The 71-page motion and exhibits by Florence attorney Rose Mary Parham say special prosecutor David Pascoe lacks authority to indict Courson, one of the state’s longest-serving lawmakers, and that Courson never should have been suspended from office.
“Not only should Senator Courson never have been suspended from office, he also never should have been charged,” the motion says.
Pascoe said late Friday he had not seen the motion and had no comment.
Courson, 72, was indicted by the State Grand Jury in March on two counts of misconduct in office and one count of using campaign money for personal expenses.

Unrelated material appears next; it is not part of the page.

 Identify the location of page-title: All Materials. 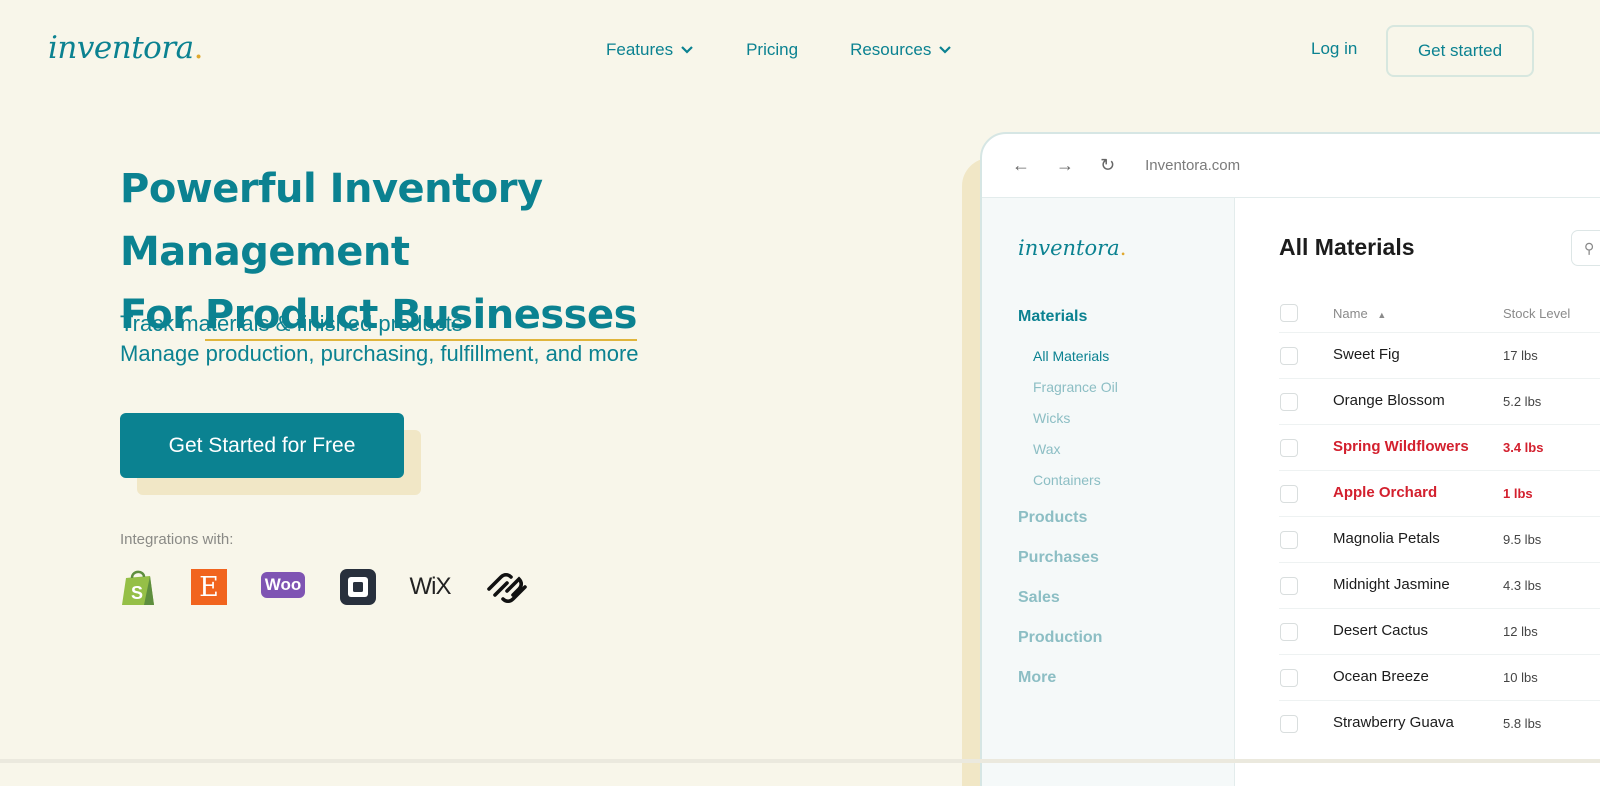
(1347, 247).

Hours later, Courson was suspended from the office he has held since 1985. Lt. Gov. Kevin Bryant issued the one-page suspension letter, concluding with a somewhat personal note: “I regret these unfortunate events and pray that these matters are resolved in a timely matter.”
One of the three indictments charges Courson with unlawfully converting campaign funds for his personal use. It says the veteran senator paid the Richard A. Quinn political consulting firm $247,829 from 2006 to 2012. Then the Quinn firm paid Courson “though multiple transactions” $132,802, the indictment said.
Parham’s motion asserts that Pascoe was given authority by the S.C. Supreme Court to investigate only two House members mentioned in a confidential section of a SLED report involving alleged public corruption in the S.C. House of Representatives. Pascoe has already indicted those two – Rep. Jim Merrill, R-Berkeley, and Rep. Rick Quinn, R-Lexington, on charges of official misconduct. Courson is not mentioned in the confidential SLED report.
Parham’s motion also says Courson was subpoenaed by Pascoe’s State Grand Jury on March 9 of this year. Three days later, Courson learned he was a target of Pascoe’s investigation, not a witness. And on March 16, the State Grand Jury indicted Courson.
“Sen. Courson strongly denies the charges,” Parham’s motion says.
In July, Parham filed a motion asking that the charges against Courson be thrown out because they are “unconstitutionally vague.” One charge against him is a common law charge that carries 10 years in prison. No hearing has been set on that motion.